By Ross Kerber
(Reuters) – A top fund industry leader on Thursday urged U.S. regulators to adopt only voluntary climate-related disclosure standards for public companies rather than the stricter rules sought by some activists and investment firms.
Eric Pan, CEO of the Investment Company Institute, which represents asset managers and other big U.S. investors, said the softer approach would give companies time to adjust to new technologies and scientific evidence, according to prepared remarks of a speech he was set to give at his trade group’s virtual conference on Thursday.
Pan said companies should “not be hampered by prescriptive, ‘hard-wired’ disclosure requirements – which would be nearly impossible to set today to successfully govern disclosure between now and 2050,” the date set by U.S. President Joe Biden for the nation to reach net-zero emissions.
Leaders of the U.S. Securities and Exchange Commission are taking public input on how they might direct companies to report more about the environmental and social impact of their operations.
Investors have poured money into funds using sustainability criteria, allowing portfolio managers to push companies to take steps like disclosing more about their emissions.

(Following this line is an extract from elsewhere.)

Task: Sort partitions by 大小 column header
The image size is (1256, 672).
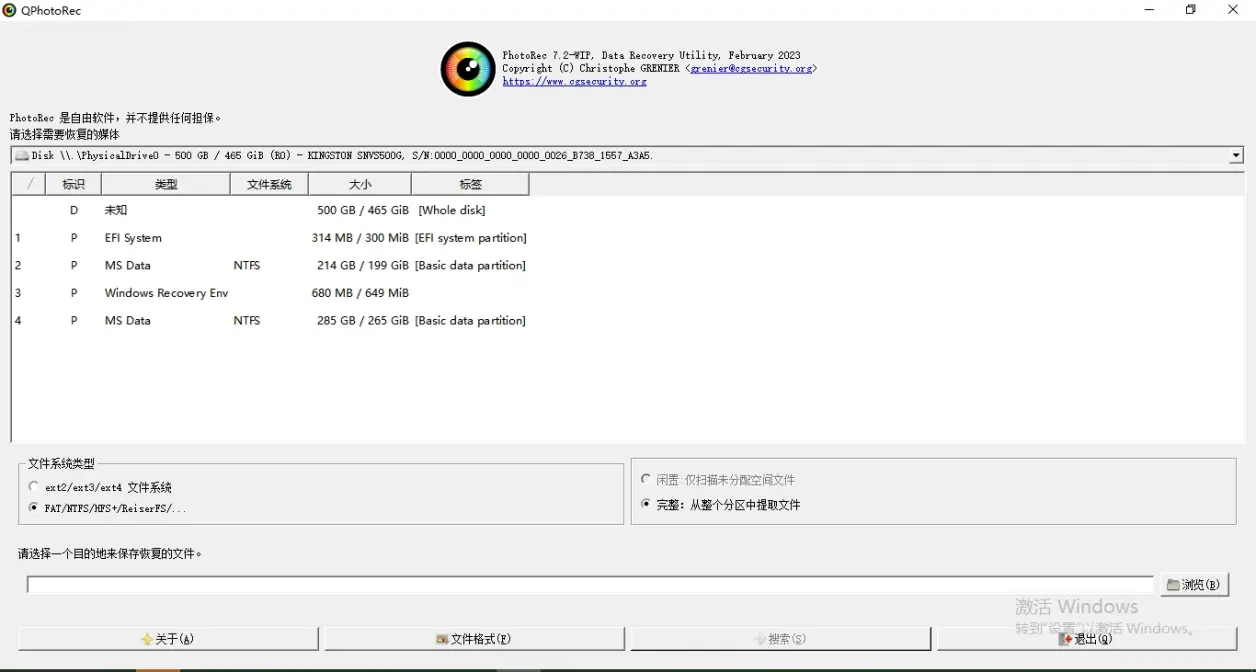Action: 359,184
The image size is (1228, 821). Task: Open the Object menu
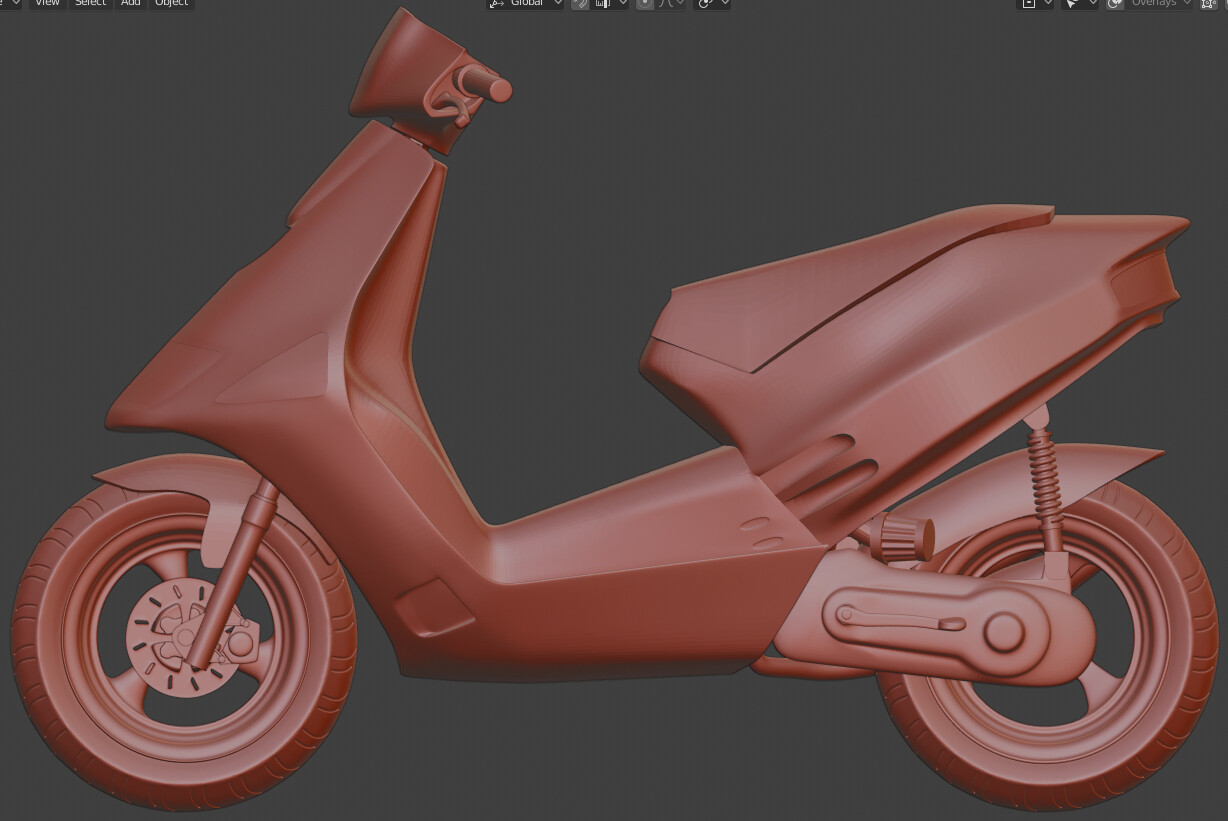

Larry Fink, CEO of top fund firm BlackRock Inc, last month called for mandatory disclosures for both public and private companies worldwide.
Currently many large U.S. companies produce “sustainability reports” but using a dizzying array of non-common standards, making them hard to prepare and to compare.
On April 21 the European Union said it plans to raise the number of companies required to report ESG data amid criticism the current rules are ineffective.
Pan noted his trade group’s board has previously backed two widely used voluntary disclosure standards, those of the Task Force on Climate-Related Financial Disclosures and from the Sustainability Accounting Standards Board.
The SEC should encourage the use of both standards, Pan said, and work toward getting companies to provide detailed climate risk information rather than “bland, boilerplate disclosure that is geared mainly at minimizing legal liability.”